Posted on November 1, 2011 at 8:00 am

I like Ann Hornaday’s piece in the Washington Post about ambiguous endings.

In “The Film Snob’s Dictionary,” writers David Kamp and Lawrence Levi cheekily chart out the differences between Movies and Films (“It’s a Movie if it’s black-and-white because it’s old. It’s a Film if it’s black-and-white because it’s Jarmuschy.”) They might have added another definition: It’s a Movie if it ends. It’s a Film if it stops.
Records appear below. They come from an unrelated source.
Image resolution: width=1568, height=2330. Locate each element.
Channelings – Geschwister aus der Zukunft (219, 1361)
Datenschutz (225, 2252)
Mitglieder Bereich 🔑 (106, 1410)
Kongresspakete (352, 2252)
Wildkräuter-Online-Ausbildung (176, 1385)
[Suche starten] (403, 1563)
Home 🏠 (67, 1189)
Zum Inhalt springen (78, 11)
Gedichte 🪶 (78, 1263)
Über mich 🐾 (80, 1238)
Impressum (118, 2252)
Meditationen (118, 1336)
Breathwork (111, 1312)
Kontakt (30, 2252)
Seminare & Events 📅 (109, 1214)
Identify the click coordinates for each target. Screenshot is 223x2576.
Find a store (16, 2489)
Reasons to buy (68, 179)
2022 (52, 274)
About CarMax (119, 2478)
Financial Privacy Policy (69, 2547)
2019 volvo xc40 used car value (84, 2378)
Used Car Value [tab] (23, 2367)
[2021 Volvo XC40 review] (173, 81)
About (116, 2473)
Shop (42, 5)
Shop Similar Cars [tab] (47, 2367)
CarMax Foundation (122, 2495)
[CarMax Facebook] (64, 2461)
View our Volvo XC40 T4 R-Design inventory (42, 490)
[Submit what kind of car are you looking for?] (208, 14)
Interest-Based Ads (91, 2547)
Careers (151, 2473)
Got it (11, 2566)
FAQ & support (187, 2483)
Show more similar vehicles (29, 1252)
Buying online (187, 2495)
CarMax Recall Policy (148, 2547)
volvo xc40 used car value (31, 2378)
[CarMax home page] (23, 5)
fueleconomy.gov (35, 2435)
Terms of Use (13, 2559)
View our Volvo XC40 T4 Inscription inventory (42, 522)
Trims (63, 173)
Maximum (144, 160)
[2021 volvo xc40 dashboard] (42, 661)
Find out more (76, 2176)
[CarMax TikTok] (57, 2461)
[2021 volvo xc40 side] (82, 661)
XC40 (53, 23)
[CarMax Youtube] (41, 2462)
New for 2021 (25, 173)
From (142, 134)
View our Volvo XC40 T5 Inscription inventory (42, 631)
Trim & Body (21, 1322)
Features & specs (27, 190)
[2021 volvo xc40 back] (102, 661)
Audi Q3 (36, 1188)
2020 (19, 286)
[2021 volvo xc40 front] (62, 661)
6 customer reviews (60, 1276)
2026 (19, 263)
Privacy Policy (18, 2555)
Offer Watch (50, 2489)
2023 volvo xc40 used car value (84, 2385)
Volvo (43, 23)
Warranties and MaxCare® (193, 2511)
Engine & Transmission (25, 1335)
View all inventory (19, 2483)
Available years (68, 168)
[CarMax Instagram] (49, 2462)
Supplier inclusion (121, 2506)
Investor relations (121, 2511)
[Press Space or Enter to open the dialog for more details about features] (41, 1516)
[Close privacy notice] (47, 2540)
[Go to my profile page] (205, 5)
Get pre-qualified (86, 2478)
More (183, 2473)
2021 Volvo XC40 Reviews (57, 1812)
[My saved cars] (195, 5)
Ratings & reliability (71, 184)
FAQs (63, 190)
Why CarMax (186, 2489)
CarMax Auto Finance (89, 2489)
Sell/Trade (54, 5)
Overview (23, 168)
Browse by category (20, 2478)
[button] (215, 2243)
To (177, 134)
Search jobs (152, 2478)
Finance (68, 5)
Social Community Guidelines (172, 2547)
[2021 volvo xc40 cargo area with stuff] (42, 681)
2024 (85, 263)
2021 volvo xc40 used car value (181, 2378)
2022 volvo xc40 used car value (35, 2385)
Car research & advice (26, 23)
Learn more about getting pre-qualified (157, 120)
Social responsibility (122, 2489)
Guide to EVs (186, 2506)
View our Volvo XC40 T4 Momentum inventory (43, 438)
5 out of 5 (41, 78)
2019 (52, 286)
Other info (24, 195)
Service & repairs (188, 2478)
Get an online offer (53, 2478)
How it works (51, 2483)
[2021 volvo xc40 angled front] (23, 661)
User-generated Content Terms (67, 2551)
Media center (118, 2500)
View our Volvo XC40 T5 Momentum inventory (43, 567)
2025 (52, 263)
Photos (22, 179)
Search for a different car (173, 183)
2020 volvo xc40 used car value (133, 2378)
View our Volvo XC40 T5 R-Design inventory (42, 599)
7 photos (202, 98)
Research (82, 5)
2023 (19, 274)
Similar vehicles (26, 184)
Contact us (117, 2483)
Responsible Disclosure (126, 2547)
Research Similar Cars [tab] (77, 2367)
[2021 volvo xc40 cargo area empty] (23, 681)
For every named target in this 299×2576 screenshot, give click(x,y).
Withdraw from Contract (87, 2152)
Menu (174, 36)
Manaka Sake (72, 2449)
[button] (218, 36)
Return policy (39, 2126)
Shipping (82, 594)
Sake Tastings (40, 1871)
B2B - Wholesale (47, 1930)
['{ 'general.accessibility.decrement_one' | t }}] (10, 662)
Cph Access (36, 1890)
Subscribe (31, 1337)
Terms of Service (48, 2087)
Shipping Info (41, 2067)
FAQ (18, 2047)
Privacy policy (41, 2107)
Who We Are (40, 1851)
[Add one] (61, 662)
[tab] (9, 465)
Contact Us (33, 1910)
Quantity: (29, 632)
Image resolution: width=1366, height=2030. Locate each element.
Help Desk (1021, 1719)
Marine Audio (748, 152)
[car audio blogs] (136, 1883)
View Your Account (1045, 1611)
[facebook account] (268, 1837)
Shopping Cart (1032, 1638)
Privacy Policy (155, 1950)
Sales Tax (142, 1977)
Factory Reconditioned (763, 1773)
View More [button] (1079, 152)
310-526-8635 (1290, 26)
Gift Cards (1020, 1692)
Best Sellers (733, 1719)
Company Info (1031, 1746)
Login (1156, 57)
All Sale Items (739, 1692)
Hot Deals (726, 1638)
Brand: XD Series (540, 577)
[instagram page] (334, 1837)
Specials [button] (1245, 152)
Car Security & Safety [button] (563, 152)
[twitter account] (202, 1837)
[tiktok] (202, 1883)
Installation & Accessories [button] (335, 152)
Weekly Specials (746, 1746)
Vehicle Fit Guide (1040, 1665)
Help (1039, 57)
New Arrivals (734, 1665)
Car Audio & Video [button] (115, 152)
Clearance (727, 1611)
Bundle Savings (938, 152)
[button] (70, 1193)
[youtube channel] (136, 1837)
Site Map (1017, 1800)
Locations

Studio films tend to spell everything out — motivations, backstories — while independent films invite the audience to fill in the blanks or just ponder the unanswerable.  One reason for that is money.  Studio films are expensive and have to appeal to the broadest possible audience.  The more money you spend, the more people weigh in on the film’s artistic choices, and the more people weigh in, generally speaking, the more questions get answered on screen.

Of course, even the most definitive-appearing ending leaves a lot open for discussion.  Does finding out what “Rosebud” means in “Citizen Kane answer a question or raise a dozen more?  What happens after Rhett tells Scarlett he does not give a damn what happens to her?  Does anyone ever open that crate in the government warehouse and find the Lost Ark of the Covenant?  What exactly does “happily ever after” mean?

Hornaday discusses some of this year’s most open-ended movies, including “Take Shelter,” “Martha Marcy May Marlene,” and “Meek’s Cutoff.”  I love to come out of a movie and talk about what I think happens next, don’t you?  Do you have a favorite theory about an ambiguous ending?